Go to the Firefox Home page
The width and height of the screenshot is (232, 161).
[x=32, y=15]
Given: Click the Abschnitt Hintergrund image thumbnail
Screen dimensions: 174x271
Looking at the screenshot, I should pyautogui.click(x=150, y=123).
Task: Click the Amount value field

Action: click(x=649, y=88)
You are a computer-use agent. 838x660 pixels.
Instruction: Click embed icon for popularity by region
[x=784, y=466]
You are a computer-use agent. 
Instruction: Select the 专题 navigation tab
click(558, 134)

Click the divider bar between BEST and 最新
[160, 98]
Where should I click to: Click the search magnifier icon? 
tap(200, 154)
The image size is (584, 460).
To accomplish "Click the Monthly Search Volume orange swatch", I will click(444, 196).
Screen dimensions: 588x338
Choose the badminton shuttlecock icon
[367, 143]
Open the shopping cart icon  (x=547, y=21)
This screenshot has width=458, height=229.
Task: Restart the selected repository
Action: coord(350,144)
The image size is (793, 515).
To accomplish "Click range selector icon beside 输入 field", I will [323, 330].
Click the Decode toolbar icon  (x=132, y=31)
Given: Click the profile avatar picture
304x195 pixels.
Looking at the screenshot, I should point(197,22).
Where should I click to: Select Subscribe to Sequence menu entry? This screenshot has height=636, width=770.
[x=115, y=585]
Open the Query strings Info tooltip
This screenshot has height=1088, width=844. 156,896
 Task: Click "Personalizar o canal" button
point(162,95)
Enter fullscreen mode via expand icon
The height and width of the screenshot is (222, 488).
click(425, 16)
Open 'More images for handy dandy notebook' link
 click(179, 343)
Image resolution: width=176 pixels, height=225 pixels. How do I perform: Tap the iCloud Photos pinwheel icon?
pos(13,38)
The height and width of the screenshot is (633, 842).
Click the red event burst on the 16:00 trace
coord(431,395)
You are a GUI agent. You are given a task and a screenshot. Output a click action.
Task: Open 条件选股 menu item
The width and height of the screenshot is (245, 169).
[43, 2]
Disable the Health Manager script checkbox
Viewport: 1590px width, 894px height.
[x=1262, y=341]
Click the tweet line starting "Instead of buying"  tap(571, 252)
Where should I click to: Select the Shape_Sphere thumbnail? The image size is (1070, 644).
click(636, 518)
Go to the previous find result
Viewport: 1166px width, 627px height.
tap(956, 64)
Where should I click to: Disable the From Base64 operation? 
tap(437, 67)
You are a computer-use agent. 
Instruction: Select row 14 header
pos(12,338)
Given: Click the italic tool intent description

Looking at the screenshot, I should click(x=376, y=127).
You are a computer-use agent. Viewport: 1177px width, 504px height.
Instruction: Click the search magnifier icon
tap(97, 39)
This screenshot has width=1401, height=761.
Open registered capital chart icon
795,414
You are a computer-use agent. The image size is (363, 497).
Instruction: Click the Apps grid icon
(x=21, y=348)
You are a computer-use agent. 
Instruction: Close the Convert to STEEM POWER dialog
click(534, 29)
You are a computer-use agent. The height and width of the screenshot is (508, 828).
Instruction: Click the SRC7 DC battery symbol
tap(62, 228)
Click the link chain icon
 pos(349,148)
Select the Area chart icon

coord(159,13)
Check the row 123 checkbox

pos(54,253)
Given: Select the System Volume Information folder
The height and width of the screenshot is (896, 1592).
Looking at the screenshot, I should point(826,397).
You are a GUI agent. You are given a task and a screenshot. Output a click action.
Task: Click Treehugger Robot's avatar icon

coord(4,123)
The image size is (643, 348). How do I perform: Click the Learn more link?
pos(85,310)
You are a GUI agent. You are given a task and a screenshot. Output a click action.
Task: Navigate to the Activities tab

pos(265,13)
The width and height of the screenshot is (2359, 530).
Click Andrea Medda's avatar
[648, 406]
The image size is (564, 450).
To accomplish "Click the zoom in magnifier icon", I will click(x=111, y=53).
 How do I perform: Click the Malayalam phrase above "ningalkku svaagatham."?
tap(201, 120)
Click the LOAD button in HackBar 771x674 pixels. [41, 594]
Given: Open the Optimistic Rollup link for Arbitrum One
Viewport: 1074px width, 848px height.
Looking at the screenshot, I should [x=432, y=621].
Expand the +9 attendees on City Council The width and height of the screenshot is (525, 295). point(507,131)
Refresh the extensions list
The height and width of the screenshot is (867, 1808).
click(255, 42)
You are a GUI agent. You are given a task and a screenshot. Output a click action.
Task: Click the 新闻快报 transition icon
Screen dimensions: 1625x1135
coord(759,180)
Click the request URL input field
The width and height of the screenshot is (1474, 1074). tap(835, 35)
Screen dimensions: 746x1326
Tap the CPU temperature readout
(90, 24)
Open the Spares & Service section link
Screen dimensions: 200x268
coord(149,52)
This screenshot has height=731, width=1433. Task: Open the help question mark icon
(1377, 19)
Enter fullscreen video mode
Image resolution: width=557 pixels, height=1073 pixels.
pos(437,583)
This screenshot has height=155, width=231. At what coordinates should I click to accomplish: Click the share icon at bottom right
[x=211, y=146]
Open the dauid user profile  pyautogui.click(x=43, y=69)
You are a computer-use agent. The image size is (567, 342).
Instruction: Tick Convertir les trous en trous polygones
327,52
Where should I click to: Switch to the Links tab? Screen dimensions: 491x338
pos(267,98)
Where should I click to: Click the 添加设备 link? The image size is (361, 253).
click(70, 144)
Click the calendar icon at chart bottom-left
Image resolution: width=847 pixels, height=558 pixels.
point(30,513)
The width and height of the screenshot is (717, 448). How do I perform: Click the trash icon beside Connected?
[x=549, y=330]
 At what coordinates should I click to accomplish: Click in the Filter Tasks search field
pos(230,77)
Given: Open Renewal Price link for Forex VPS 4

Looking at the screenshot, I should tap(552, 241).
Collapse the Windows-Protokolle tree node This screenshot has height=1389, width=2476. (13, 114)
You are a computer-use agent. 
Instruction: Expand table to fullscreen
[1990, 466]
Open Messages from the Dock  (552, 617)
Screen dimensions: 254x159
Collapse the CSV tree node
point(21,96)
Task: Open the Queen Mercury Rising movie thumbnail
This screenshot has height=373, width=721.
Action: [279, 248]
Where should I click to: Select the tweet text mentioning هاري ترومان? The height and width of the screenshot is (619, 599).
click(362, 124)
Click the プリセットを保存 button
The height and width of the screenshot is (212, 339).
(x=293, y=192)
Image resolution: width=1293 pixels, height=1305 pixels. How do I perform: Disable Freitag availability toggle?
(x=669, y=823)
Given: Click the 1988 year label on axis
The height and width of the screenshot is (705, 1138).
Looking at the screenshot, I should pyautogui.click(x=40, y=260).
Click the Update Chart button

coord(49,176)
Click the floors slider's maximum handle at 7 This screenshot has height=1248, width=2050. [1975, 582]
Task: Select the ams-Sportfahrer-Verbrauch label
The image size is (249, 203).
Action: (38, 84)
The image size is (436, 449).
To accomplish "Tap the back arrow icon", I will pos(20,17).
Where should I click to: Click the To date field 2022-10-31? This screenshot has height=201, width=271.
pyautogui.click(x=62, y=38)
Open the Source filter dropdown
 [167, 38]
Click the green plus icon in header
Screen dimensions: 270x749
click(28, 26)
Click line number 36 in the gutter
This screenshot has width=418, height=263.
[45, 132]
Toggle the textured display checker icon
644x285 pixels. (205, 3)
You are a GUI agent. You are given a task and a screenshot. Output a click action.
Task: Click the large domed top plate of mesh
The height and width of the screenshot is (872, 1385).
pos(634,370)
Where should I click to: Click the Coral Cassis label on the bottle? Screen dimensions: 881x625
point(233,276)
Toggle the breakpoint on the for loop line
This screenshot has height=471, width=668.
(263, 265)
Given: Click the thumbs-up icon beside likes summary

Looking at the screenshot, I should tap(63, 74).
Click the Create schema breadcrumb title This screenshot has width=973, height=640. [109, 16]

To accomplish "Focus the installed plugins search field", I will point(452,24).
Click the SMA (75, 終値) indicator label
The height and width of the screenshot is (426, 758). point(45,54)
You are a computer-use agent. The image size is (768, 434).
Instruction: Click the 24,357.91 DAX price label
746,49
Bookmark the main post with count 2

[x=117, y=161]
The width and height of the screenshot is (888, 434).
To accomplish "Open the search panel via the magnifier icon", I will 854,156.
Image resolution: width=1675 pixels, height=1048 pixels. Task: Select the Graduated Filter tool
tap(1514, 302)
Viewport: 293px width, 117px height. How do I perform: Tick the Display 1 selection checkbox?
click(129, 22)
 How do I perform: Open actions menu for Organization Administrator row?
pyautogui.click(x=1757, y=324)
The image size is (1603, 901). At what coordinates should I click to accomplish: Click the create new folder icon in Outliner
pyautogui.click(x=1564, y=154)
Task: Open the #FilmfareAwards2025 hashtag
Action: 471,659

———

Copy the lines of the records word for word, starting at the line that contains "Viewport: 293px width, 117px" and ending with the last line of the records.

Viewport: 293px width, 117px height. How do I perform: Tick the Display 1 selection checkbox?
click(129, 22)
 How do I perform: Open actions menu for Organization Administrator row?
pyautogui.click(x=1757, y=324)
The image size is (1603, 901). At what coordinates should I click to accomplish: Click the create new folder icon in Outliner
pyautogui.click(x=1564, y=154)
Task: Open the #FilmfareAwards2025 hashtag
Action: 471,659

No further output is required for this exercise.